[Chap. IV, Sec. i] PREHISTORIC REMAINS OF BAMPUR 105
On the following morning a short march of only 5 miles brought us to Bampûr, the traditional `capital' of Persian Balûchistân, marked from afar by its conspicuous, if half-ruined, fort rising high above the riverine belt. The track followed led along the edge of the dunes which fringe this belt on the north. It thus skirted the area of cultivation which extends without a break from a couple of miles below our crossing-place right up to Bampûr and beyond. Careless as the cultivation of this area is, yet plentiful irrigation from the river makes its rich alluvial soil troublesome ground for camels. The width of cultivated ground along the right bank of the river steadily increases to a maximum of about a mile and a half at the fort of Bampûr. Beyond the fort, cultivation extends for another 14 miles to near Îrân-shahr or Fahreh, though much neglected in places where the ground is covered by a jungle growth of trees and scrub. On the left bank of the river from Ïrân-shahr downwards no cultivation is found at the present day until the narrow tract below Saiyyidabad, to be described later, is reached. To the extensive but also poorly tilled stretches of cultivation towards the hills to the north and north-east of Fahreh I shall have occasion to refer later on.

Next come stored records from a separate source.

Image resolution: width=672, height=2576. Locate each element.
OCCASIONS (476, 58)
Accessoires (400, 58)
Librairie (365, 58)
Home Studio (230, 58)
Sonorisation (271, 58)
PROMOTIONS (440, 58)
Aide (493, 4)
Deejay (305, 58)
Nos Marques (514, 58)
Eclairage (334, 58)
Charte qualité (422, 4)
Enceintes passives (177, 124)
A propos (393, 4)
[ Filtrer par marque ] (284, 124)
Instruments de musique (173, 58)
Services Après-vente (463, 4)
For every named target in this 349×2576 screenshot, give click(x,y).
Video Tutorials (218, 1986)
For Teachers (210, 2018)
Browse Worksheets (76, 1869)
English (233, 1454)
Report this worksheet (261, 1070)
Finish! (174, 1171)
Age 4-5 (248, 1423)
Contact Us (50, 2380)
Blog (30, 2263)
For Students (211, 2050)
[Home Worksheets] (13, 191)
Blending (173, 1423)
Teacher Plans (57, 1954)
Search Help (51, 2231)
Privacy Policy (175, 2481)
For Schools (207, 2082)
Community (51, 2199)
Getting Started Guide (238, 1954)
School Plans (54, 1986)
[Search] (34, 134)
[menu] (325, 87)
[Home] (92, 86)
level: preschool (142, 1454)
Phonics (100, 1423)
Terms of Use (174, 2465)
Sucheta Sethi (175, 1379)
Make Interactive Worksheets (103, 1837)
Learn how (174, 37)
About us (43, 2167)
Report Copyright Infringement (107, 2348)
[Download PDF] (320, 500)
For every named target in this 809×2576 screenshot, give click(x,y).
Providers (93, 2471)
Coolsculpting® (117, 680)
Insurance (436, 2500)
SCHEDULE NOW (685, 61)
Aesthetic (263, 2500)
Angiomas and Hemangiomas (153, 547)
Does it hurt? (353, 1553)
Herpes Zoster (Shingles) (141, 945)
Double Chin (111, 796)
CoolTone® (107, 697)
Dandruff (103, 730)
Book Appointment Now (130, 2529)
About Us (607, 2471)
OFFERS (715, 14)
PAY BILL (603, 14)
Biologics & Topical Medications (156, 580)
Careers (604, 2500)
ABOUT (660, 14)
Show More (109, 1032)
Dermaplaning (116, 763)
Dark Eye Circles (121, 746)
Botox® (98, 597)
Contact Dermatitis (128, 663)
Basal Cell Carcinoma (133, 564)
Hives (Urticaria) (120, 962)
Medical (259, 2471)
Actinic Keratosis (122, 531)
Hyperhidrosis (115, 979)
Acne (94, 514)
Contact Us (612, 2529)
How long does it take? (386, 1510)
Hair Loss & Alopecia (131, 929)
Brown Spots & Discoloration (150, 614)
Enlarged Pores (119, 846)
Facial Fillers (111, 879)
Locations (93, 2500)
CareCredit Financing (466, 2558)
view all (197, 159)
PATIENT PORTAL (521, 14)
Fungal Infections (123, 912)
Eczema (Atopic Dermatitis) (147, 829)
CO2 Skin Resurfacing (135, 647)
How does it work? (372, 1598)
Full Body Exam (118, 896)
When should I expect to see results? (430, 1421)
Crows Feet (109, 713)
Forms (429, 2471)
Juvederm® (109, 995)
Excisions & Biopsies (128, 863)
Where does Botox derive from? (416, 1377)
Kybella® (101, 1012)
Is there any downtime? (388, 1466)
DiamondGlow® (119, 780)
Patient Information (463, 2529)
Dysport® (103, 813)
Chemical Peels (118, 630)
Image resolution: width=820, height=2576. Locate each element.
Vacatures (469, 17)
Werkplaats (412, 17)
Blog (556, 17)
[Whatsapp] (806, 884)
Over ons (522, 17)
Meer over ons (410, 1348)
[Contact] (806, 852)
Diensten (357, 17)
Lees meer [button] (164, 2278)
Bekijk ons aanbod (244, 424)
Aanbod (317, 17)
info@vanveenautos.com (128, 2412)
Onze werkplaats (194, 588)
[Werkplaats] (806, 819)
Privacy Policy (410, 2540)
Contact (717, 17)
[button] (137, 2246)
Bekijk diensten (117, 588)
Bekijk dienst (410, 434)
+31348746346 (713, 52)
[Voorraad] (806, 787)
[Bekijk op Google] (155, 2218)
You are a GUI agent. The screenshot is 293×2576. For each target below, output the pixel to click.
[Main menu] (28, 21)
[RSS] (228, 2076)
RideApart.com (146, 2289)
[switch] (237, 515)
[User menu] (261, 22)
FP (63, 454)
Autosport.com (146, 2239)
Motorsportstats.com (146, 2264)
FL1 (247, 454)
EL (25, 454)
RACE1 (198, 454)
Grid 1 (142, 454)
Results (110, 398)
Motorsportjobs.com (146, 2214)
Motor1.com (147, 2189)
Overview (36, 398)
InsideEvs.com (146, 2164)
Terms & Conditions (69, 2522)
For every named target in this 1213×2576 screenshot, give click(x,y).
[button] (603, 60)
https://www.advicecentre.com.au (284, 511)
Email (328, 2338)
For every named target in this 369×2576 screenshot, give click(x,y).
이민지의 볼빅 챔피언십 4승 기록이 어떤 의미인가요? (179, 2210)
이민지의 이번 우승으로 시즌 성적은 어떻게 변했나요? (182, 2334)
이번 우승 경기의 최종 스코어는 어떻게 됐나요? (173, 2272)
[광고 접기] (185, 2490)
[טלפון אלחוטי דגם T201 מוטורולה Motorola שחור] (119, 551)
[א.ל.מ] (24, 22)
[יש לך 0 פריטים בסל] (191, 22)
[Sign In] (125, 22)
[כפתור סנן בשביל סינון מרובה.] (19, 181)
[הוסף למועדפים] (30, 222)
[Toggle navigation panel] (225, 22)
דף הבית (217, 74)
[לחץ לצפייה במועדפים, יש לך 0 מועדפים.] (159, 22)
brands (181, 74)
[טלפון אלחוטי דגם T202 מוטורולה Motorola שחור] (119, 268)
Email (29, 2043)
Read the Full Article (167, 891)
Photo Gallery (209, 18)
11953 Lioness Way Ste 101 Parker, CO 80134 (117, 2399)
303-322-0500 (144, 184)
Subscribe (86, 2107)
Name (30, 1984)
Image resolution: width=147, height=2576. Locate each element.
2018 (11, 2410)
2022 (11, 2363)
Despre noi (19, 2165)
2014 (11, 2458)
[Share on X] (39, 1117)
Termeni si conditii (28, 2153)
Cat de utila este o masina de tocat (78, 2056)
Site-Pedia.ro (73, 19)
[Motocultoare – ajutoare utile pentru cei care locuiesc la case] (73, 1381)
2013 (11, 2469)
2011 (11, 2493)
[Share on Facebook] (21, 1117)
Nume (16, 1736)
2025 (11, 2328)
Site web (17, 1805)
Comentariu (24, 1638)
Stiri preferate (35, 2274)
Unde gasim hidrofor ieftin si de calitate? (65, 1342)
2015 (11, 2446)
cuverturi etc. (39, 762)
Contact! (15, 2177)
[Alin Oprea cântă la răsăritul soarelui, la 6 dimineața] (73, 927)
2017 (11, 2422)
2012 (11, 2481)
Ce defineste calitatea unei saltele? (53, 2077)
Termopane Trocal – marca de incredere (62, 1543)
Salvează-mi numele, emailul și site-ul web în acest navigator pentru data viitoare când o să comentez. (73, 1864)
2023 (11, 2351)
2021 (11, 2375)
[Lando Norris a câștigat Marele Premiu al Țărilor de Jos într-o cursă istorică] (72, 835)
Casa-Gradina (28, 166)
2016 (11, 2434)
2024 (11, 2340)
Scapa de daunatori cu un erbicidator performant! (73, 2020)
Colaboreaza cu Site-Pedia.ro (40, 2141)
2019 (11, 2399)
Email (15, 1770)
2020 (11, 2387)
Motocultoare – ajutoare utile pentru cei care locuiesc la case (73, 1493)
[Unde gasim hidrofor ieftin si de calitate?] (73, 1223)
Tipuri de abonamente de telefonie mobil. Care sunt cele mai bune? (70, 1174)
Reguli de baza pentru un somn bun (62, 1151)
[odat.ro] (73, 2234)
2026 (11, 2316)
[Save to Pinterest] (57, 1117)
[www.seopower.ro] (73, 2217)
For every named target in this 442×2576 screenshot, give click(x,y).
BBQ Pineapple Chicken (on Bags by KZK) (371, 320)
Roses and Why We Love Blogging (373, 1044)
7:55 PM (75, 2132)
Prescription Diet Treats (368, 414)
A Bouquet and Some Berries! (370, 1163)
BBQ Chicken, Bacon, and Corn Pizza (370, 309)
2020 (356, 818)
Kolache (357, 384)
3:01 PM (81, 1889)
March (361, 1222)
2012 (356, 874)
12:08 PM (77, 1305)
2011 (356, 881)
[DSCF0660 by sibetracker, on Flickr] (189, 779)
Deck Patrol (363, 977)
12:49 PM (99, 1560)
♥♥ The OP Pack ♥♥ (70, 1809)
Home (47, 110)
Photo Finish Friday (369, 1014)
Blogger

This rapid survey of the agricultural resources of Bampûr and its neighbourhood will suffice to illustrate the conditions which have made this tract at the head of the Bampûr basin the economic and political centre of Persian Balûchistan all through historical times. Nowhere else in this wide, but for the most part desolate, region is to be found ground affording to an equal extent potential resources for a settled population. All European travellers who have passed through Bampûr since Captain W. P. Grant's and Sir Henry Pottinger's visits in 1809-10 have had occasion to note the sad state of neglect into which cultivation has here fallen, and also the possibilities which the favourable conditions of fertile alluvial soil and water for irrigation offer for recovery under a stable and judicious system of government.
The impressions received during our short stay at Bampûr were apt to bring home all the vicissitudes this centre of Persian Balûchistân had suffered for a long time during alternating periods of oppressive rule from Kerman and practical independence, coupled with much insecurity under rapacious local chiefs. Rising high on what probably is a natural mound overlain by the debris of ages was to be seen the fort of the Bampûr chiefs ( Fig. 33 ) , a conspicuous landmark from afar. It consists of a crumbling pile of mud-built towers and casemates at one end (Fig. 31), and of equally decayed barrack-like structures lining an outer lower enclosure at the other end ( see Plan 10) . Apart from a couple of rooms above the single gateway, occupied by a small Persian guard, scarcely any of the tumble-down quarters looked safe for occupation.